From the first line to the last, print the records exactly, leaving out the pictures.

(DATASET RECORDS begins)

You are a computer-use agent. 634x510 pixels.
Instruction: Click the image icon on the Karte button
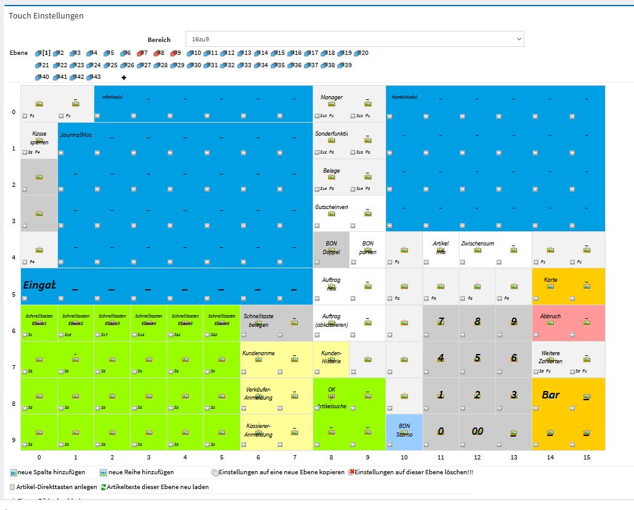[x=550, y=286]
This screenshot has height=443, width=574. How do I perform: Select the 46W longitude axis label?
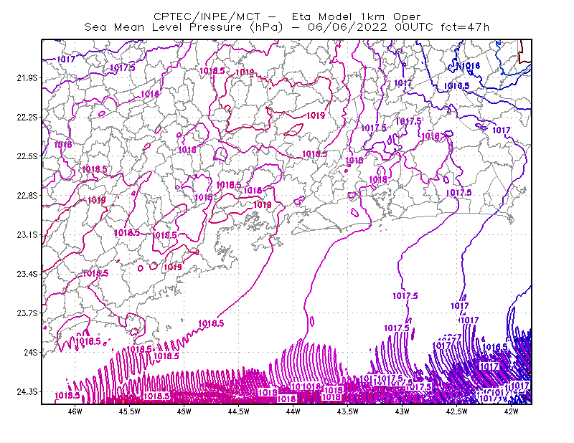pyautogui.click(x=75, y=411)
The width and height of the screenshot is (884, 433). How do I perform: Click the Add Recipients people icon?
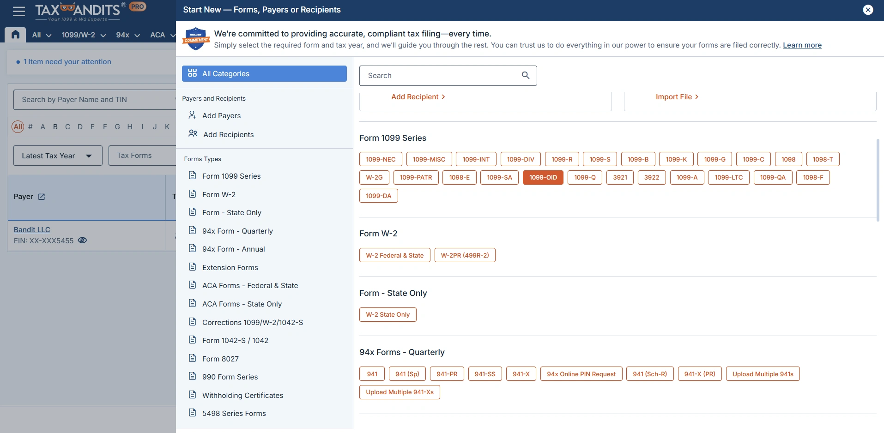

(DATASET RECORDS ends)

**RESPONSE BOX:**
You are a computer-use agent. 634x510 pixels.
Instruction: Click the image icon on the Karte button
[x=550, y=286]
This screenshot has height=443, width=574. How do I perform: Select the 46W longitude axis label?
pyautogui.click(x=75, y=411)
The width and height of the screenshot is (884, 433). How do I perform: Click the Add Recipients people icon?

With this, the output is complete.